## What you will do
Please repeat everything from the line containing "At what coordinates should I click to accomplish: Click the Home" down to the line containing "Looking at the screenshot, I should pos(70,287).", swapping "sidebar" for "side panel" and changing nothing else in those lines.

## Records for the exercise
---

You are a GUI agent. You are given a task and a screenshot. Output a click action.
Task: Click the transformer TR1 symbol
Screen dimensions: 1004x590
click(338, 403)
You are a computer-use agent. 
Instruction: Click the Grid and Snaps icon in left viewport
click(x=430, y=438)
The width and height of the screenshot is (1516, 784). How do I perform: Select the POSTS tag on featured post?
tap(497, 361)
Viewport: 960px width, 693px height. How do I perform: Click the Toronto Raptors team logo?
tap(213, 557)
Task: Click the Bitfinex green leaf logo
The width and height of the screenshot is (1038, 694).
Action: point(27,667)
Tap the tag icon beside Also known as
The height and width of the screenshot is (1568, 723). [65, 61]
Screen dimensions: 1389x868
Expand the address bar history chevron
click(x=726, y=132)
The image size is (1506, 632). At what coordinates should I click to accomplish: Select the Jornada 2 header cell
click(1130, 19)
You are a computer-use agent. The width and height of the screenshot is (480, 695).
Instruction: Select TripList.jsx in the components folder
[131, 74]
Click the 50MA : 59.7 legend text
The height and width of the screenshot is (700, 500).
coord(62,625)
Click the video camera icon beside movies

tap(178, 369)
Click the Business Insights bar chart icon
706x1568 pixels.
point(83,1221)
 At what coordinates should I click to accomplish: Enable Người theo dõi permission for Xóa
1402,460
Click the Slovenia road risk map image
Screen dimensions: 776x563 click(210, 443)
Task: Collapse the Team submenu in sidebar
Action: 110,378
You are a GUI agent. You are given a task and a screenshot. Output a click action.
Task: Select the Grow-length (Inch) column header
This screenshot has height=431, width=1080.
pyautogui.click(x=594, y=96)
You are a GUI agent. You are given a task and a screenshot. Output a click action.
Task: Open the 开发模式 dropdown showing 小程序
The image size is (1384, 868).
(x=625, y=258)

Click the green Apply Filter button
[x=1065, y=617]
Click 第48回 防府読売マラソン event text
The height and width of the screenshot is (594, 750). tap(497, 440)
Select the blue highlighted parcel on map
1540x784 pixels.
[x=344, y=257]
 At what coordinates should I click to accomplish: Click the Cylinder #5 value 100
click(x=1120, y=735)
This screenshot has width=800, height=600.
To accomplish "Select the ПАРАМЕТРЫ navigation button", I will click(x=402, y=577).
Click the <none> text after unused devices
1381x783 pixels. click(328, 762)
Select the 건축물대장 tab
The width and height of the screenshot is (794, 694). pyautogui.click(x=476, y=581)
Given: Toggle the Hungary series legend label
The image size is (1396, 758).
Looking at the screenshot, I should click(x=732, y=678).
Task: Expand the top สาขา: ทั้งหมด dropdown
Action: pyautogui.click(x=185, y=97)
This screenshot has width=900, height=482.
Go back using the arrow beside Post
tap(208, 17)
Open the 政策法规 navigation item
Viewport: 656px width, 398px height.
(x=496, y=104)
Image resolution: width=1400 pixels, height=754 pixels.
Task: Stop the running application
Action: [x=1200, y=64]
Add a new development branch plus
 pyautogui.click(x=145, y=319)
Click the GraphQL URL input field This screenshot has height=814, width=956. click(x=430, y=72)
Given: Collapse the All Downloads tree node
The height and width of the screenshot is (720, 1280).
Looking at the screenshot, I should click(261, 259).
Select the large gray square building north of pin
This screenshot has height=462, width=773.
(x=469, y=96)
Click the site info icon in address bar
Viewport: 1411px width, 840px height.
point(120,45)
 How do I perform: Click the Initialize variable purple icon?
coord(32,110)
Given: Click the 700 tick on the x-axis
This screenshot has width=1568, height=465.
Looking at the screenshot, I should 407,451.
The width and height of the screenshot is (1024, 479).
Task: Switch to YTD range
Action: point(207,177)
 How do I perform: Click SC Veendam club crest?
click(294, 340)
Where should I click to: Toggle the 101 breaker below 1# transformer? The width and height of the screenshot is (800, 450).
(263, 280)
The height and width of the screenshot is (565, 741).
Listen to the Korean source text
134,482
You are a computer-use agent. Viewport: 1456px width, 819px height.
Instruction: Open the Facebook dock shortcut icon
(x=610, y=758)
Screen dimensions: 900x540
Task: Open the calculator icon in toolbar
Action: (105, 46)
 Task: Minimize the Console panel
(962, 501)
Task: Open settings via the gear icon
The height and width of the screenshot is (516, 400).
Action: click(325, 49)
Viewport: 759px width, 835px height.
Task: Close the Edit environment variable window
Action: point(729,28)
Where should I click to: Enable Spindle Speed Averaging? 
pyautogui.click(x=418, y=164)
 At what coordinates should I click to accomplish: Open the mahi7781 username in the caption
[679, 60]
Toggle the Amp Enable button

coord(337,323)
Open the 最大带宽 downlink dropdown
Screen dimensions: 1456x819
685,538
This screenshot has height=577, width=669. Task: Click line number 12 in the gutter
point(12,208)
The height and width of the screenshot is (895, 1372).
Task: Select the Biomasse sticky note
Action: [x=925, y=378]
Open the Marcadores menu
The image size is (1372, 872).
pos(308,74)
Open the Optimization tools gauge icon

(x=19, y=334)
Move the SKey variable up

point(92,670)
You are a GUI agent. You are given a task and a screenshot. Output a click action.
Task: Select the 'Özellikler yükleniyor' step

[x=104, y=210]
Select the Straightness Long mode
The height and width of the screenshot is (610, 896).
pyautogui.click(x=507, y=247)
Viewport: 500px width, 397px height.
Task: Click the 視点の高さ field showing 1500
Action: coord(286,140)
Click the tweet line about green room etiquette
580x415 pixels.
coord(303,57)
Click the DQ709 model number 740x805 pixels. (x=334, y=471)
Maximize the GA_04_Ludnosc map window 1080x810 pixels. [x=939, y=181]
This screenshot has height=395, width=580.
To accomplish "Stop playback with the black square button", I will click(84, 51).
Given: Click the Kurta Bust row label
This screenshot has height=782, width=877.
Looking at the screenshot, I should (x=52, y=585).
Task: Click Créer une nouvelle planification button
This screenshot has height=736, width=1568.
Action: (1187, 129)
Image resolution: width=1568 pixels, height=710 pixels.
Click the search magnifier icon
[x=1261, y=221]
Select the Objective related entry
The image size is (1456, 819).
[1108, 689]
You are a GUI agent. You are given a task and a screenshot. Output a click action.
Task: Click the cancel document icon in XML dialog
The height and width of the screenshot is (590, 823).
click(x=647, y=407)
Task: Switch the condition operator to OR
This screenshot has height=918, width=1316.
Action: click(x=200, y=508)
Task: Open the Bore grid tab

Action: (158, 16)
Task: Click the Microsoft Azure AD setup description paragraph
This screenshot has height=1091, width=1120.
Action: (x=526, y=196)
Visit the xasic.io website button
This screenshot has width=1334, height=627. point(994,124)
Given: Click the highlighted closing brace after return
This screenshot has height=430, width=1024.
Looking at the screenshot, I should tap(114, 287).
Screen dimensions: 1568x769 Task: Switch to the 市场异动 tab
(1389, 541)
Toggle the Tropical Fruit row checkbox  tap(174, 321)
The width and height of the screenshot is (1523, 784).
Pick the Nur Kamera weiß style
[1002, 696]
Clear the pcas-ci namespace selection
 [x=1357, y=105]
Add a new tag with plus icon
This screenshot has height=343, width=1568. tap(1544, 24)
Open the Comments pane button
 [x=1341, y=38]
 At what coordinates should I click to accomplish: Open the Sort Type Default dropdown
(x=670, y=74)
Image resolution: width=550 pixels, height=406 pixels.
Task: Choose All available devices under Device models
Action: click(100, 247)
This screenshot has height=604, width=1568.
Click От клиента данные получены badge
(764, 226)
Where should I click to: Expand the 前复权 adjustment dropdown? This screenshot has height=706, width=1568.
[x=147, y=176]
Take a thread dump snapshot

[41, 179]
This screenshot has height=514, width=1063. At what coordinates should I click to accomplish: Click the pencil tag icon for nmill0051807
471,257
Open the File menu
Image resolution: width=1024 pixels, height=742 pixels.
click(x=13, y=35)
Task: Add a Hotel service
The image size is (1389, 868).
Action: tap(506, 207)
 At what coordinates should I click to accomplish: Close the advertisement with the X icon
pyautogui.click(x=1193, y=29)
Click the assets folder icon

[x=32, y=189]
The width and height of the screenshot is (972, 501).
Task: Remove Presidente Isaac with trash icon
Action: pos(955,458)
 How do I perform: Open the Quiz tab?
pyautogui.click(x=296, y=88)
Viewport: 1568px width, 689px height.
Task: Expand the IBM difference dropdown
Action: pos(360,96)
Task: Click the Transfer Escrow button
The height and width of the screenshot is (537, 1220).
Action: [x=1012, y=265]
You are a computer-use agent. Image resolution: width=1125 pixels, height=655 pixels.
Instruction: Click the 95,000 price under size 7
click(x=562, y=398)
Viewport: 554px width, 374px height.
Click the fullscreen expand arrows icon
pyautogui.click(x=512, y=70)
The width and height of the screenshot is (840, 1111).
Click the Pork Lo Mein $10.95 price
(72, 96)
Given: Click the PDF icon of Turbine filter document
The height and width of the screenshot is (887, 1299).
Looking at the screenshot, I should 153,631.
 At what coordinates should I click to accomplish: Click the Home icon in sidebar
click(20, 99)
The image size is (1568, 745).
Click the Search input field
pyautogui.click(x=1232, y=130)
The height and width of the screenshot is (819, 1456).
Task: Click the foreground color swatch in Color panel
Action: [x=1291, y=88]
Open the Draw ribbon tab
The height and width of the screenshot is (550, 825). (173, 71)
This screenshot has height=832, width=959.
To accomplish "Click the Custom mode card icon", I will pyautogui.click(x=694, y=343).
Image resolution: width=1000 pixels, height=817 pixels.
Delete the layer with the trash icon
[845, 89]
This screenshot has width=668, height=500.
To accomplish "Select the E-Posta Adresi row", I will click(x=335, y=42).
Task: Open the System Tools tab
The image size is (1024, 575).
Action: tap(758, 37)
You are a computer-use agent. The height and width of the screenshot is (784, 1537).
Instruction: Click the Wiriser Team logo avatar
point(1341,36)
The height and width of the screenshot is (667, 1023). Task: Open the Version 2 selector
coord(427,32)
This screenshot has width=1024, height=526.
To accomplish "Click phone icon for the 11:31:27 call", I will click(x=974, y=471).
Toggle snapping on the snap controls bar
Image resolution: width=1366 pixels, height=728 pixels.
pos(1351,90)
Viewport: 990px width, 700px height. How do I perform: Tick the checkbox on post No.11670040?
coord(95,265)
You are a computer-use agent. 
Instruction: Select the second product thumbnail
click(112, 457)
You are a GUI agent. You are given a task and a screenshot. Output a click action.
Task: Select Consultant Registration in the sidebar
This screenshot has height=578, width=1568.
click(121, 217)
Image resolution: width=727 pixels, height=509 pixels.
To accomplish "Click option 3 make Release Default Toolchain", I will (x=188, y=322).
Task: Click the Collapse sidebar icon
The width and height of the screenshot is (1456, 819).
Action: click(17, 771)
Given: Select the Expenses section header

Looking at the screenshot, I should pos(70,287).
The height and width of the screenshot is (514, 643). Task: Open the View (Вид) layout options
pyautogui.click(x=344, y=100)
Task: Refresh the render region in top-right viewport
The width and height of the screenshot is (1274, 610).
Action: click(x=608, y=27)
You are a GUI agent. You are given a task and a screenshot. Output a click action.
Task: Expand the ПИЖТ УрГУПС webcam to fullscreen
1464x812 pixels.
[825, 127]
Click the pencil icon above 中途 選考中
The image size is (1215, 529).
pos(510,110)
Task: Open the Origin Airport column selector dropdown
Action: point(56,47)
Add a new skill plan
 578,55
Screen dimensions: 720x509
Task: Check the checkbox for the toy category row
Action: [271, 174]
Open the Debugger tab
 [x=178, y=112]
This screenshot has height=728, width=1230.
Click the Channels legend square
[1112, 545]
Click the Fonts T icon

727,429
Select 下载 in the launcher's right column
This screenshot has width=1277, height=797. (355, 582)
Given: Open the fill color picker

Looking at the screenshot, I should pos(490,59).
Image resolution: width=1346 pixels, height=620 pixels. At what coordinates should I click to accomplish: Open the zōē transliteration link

---

## Solution to the problem
 At what coordinates should I click to accomplish: Click the Home icon in side panel
click(20, 99)
The image size is (1568, 745).
Click the Search input field
pyautogui.click(x=1232, y=130)
The height and width of the screenshot is (819, 1456).
Task: Click the foreground color swatch in Color panel
Action: [x=1291, y=88]
Open the Draw ribbon tab
The height and width of the screenshot is (550, 825). (173, 71)
This screenshot has height=832, width=959.
To accomplish "Click the Custom mode card icon", I will pyautogui.click(x=694, y=343).
Image resolution: width=1000 pixels, height=817 pixels.
Delete the layer with the trash icon
[845, 89]
This screenshot has width=668, height=500.
To accomplish "Select the E-Posta Adresi row", I will click(x=335, y=42).
Task: Open the System Tools tab
The image size is (1024, 575).
Action: tap(758, 37)
You are a computer-use agent. The height and width of the screenshot is (784, 1537).
Instruction: Click the Wiriser Team logo avatar
point(1341,36)
The height and width of the screenshot is (667, 1023). Task: Open the Version 2 selector
coord(427,32)
This screenshot has width=1024, height=526.
To accomplish "Click phone icon for the 11:31:27 call", I will click(x=974, y=471).
Toggle snapping on the snap controls bar
Image resolution: width=1366 pixels, height=728 pixels.
pos(1351,90)
Viewport: 990px width, 700px height. How do I perform: Tick the checkbox on post No.11670040?
coord(95,265)
You are a computer-use agent. 
Instruction: Select the second product thumbnail
click(112, 457)
You are a GUI agent. You are given a task and a screenshot. Output a click action.
Task: Select Consultant Registration in the side panel
This screenshot has height=578, width=1568.
click(121, 217)
Image resolution: width=727 pixels, height=509 pixels.
To accomplish "Click option 3 make Release Default Toolchain", I will (x=188, y=322).
Task: Click the Collapse side panel icon
The width and height of the screenshot is (1456, 819).
Action: click(17, 771)
Given: Select the Expenses section header

Looking at the screenshot, I should pos(70,287).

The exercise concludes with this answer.